To do — Look in the material below for the line holding "Loisaida Inc. (341, 1423)". Set it down exactly, with each later line up to and including the line holding "Jillian Steinhauer (200, 131)".

----

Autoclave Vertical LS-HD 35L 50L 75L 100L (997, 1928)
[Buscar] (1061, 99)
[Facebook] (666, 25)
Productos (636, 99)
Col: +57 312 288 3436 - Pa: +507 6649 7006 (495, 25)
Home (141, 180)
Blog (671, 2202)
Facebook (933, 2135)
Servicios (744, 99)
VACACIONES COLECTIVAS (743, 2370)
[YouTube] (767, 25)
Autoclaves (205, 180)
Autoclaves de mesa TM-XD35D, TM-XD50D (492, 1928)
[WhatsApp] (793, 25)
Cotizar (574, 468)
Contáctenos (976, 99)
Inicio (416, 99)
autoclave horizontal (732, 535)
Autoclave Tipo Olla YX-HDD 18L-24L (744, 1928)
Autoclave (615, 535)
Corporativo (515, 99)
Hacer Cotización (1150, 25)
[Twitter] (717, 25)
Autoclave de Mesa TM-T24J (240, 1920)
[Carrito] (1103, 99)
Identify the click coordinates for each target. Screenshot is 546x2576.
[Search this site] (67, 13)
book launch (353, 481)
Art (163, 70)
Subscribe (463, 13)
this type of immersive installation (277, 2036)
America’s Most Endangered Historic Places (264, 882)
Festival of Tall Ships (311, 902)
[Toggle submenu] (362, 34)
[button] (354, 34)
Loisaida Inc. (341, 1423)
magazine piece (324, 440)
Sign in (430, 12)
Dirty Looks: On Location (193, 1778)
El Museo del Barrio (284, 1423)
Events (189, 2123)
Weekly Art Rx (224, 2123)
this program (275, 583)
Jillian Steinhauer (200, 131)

----

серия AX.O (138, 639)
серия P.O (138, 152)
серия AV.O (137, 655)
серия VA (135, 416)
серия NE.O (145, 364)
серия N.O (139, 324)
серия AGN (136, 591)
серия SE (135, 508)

----

Result —
Loisaida Inc. (341, 1423)
magazine piece (324, 440)
Sign in (430, 12)
Dirty Looks: On Location (193, 1778)
El Museo del Barrio (284, 1423)
Events (189, 2123)
Weekly Art Rx (224, 2123)
this program (275, 583)
Jillian Steinhauer (200, 131)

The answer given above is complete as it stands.